Dr More later returned to the school as depute rector. He continued: “Having left Balwearie in 1980, I had the privilege to return 18 years later to a school which had become respected as one of the best in the country under Gordon Mackenzie, Balwearie’s third rector.

“One of the school’s great strengths is its very mixed catchment area, bringing together young people from different backgrounds and helping them to work and learn together.

“I was also delighted with the prospect of my three children having the opportunity to come to Balwearie and enjoy the quality education which had given me such a good start in my career.”

He added: “As we move forward into Balwearie’s sixth decade, I am determined to make sure future generations of pupils are given the opportunities I had as a teenager. The society we live in now has changed a great deal since the ‘80s, but Balwearie’s motto “To strive, to seek” is as relevant now as in 1964 when the school was built.”


It took Gavin McConnell, architect of Balwearie High, approximately two years to complete the design process for the school.

He was a member of the architects’ department in Fife Council from 1953 until his retiral in 1984.

He was responsible for the design of a number of schools including Balwearie.

Gavin, who was a member of the official school opening committee, said: “Balwearie Secondary was completed in 1964, but was expanded 10 years later to become Balwearie High School to accommodate 1500 pupils.

“I was also responsible for this extension, which was doubling the teaching accommodation of the original building.

“The problem with designing Balwearie 2 (Balwearie High School) - from an architectural perspective - was how to design such a large extension, while retaining the style of the original building.

“The solution was found in developing Balwearie 2 in a high part of the site and joining them together with a linking bridge.”

Gavin was greatly influenced by the work of French-Swiss architect Le Corbusier and Balwearie featured his ideas, such as the raised building off the ground on a series of columns – allowing free movement around the building by staff and pupils and developing the roof space for internal and external use.

Gavin added: “I visited the school recently in connection with preparations for the 50-year celebrations and was very pleasantly surprised to see how the appearance and quality of the building, both internally and externally, has withstood the test of time.”

Lord Robbens, chairman of the National Coal Board, officially opened Balwearie Secondary on November 16, 1964.

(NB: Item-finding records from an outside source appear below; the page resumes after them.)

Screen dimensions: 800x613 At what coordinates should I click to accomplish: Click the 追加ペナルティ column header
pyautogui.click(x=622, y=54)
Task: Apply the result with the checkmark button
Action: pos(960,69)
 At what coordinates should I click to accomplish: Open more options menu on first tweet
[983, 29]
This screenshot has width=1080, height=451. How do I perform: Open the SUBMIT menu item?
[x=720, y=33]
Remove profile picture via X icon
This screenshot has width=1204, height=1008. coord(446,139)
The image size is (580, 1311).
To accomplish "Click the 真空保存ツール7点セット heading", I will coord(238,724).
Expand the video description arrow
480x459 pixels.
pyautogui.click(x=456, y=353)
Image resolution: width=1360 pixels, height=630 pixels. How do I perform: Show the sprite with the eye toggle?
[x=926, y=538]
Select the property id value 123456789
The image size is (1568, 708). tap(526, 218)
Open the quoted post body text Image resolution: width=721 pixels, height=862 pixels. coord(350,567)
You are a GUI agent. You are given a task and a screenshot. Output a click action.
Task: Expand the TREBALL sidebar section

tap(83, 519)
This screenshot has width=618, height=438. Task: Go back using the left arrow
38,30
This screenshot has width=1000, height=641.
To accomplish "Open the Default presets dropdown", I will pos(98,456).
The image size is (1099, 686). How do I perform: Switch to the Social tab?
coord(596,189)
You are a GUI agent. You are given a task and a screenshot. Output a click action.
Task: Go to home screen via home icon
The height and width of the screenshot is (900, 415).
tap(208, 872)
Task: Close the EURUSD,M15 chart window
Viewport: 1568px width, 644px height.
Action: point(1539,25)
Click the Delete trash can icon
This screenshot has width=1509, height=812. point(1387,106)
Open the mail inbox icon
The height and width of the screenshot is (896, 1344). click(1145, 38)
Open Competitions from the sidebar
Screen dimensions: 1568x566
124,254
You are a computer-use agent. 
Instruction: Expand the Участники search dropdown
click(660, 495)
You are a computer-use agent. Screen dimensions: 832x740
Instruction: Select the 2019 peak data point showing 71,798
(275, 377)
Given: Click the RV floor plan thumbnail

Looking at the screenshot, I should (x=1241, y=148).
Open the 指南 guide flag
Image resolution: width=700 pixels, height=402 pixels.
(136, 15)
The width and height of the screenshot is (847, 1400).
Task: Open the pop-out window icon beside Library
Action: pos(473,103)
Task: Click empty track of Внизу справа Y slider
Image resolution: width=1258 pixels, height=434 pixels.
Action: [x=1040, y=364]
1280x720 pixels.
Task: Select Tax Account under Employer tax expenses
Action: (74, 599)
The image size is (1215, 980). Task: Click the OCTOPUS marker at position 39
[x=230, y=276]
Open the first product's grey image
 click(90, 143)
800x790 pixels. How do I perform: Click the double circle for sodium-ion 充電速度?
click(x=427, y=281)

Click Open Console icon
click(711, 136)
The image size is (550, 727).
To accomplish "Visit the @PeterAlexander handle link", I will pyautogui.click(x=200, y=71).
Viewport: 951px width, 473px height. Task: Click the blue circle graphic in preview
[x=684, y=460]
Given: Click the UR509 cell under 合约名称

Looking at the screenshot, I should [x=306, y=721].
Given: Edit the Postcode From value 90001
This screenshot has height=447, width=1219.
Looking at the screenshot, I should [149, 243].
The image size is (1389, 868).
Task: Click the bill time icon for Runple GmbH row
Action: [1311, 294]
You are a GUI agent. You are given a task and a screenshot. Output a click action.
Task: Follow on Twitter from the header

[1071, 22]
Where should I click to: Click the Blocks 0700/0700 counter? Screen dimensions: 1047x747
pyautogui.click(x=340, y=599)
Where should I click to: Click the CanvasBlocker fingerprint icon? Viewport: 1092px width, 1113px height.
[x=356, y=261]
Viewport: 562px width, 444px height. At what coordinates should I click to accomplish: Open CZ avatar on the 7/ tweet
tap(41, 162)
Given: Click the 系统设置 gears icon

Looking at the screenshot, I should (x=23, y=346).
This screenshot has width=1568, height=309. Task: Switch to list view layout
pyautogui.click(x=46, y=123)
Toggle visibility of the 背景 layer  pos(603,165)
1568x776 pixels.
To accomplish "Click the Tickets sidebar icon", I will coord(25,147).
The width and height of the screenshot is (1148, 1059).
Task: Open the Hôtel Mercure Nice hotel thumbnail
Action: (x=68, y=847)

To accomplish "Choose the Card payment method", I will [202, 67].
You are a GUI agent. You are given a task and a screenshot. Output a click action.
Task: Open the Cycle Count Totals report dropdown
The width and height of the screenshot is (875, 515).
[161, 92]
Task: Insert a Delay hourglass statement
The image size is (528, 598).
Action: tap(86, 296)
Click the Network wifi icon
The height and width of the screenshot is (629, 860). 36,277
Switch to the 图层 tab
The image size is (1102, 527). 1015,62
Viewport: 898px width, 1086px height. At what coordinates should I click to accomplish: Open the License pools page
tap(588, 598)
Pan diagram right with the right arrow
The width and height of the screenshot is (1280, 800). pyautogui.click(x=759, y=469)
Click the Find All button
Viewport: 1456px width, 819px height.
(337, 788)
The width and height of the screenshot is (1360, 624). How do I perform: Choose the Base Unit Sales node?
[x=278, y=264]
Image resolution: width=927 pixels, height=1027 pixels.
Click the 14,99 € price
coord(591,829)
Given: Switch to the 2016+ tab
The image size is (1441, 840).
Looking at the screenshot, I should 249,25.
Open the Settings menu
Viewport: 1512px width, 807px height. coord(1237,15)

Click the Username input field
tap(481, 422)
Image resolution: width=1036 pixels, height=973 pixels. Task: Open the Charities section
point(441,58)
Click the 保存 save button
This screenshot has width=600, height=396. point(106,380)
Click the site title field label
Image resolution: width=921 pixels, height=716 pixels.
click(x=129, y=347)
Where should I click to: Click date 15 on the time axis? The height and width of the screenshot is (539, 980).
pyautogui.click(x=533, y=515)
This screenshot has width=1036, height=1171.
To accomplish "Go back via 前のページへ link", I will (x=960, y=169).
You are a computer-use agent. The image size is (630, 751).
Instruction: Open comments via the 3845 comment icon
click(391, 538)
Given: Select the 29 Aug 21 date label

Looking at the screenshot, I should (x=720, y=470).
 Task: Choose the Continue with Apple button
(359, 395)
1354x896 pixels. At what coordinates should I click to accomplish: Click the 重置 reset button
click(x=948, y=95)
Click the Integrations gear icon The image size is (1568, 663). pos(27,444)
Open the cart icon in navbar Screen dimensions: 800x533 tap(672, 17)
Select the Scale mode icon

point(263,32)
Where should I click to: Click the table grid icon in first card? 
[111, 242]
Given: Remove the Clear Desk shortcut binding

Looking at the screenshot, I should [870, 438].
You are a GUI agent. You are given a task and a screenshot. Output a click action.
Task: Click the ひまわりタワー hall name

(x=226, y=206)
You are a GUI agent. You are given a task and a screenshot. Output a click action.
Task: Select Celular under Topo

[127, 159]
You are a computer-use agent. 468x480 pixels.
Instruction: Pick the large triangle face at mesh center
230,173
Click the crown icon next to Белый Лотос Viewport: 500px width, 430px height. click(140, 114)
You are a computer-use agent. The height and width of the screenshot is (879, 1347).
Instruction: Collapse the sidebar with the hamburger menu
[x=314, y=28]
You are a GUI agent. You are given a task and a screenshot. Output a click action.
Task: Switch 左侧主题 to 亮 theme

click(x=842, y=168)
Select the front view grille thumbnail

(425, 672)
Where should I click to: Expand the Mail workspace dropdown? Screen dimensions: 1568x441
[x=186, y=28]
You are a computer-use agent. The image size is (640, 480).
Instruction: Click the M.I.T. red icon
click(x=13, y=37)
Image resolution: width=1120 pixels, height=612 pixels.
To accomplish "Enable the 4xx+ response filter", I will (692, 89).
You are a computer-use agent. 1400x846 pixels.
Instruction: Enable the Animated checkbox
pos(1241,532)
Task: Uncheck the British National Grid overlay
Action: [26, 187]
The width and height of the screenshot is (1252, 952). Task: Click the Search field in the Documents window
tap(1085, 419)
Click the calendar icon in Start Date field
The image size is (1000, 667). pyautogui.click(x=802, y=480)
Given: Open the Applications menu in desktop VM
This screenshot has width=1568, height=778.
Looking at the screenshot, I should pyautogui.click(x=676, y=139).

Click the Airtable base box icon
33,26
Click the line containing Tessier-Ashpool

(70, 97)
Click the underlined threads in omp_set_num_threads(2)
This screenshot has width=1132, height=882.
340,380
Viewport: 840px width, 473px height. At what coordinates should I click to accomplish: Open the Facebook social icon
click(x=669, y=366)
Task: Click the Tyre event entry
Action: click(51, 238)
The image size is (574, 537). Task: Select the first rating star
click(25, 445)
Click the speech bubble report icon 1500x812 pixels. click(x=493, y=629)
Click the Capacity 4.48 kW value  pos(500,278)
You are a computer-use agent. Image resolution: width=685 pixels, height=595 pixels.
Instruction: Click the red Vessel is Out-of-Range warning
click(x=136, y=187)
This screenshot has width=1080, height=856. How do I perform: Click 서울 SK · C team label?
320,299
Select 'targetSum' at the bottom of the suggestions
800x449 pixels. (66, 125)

It took two years and three months to build at a cost of half a million pounds. The original school building had accommodation for 780 pupils with 60 teaching staff. It had 14 classrooms, seven science rooms, six technical rooms, five art rooms, six domestic science rooms, two music rooms, a library, assembly hall, dining hall, gymnasium, swimming pool and offices. Dr D. M. McIntosh, director of education for Fife, described Balwearie as one of Scotland’s “educational showpieces”.

The first rector at Balwearie High was Tom Elder, whose term in office ran from 1964 until 1970.

His successor, Oliver McLaughlan, was rector for 18 years from 1970 until 1988.

Gordon McKenzie OBE was rector at Balwearie for 22 years from 1988 until 2010.

Dr James More is the current rector. He was depute headmaster from 2001 until 2010 after a spell as acting rector. Notable former pupils include actress Sharon Small, hockey player Stephen Dick, footballers Lewis Stevenson and Colin Cameron and Kirkcaldy MSP David Torrance.